Many healthy women in their late 70s lace up their walking shoes or hiking boots to stay active. But not Suzelle Poole. Six days a week, the willowy 78-year-old Dallas ballet instructor laces up her pointe shoes and teaches classical ballet, as she's done for decades.
Madame Poole, as her students call her, also regularly performs on pointe throughout the Dallas area as a guest artist with local dance companies. And she dances at retirement communities and assisted-living centers along with her students.
"People in care centers can relate to me because I'm about the same age," Poole said. "I hope to get them interested in exercise. Plus, I enjoy showing them that it's never too late to do something you love."
Poole recently performed at a Flamenco Dallas recital donning a white tutu and a tiara for her solo interpretation of the "Dying Swan," featuring music by Camille Saint-Saëns.

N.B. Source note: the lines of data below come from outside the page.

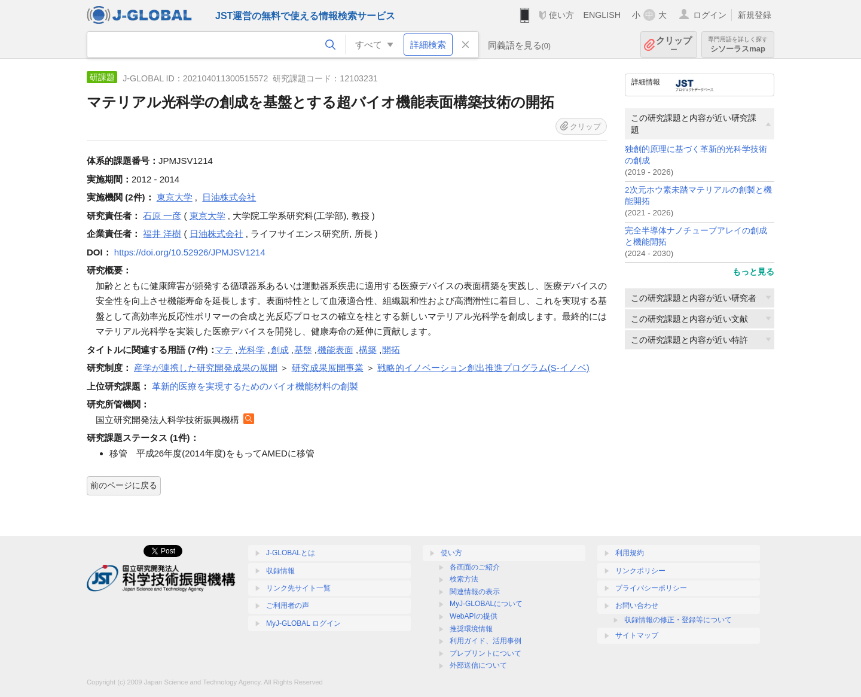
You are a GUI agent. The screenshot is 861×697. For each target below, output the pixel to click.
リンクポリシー (640, 571)
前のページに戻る (123, 485)
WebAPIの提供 (473, 616)
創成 (280, 350)
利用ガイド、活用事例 (485, 641)
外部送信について (478, 665)
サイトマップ (636, 635)
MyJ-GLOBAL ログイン (303, 623)
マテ (224, 350)
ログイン (709, 15)
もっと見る (753, 271)
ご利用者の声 (287, 605)
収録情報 (280, 571)
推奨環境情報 (471, 629)
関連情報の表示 (475, 592)
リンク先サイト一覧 (298, 588)
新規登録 (754, 15)
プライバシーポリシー (651, 588)
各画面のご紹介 (475, 567)
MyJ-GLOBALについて (486, 603)
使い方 (561, 15)
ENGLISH (602, 15)
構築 (368, 350)
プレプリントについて (485, 653)
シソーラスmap (738, 44)
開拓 (391, 350)
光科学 (251, 350)
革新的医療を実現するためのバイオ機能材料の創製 (255, 386)
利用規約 (629, 553)
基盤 (303, 350)
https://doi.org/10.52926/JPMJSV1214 (189, 252)
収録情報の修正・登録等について (678, 620)
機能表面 (335, 350)
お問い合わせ (636, 605)
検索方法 (464, 579)
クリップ (674, 44)
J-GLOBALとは (290, 553)
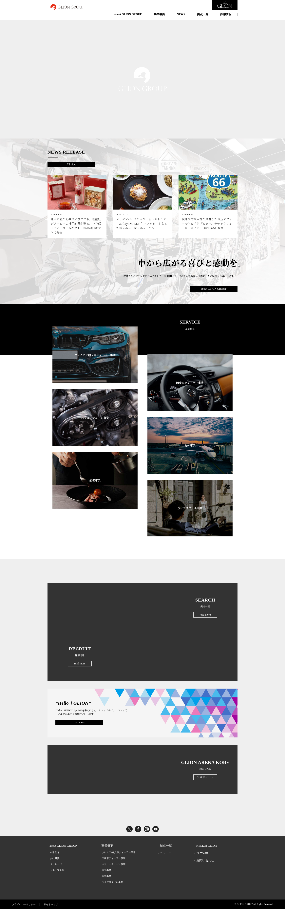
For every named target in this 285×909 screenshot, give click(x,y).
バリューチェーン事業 (113, 864)
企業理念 (54, 852)
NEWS (181, 14)
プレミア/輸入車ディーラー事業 (119, 852)
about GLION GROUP (128, 14)
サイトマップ (51, 904)
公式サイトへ (205, 777)
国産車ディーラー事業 (113, 858)
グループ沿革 (57, 870)
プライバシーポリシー (24, 904)
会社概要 (54, 858)
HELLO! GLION (206, 845)
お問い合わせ (205, 860)
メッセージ (56, 864)
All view (71, 164)
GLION (67, 7)
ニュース (166, 853)
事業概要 (159, 14)
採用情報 (225, 14)
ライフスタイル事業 (112, 882)
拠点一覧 (202, 14)
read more (205, 614)
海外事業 (106, 870)
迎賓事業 (106, 876)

Ballet has always seemed as natural to her as breathing, she said, beginning with the first day she took lessons at age 7 in London, where she was born.
"I loved it from the start," she said. "And when my parents took me to watch the legendary Margot Fonteyn in a ballet, I just knew it was something I wanted to be a part of forever."
Because 30 is the average age for most dancers to retire, Poole thought she would be lucky to continue performing into her late 20s.
Nobody was more surprised than she was when she continued to pirouette into her 40s, 50s and beyond. She was the subject of a TEDx Talk earlier this year called "Dancing Beyond All Limits."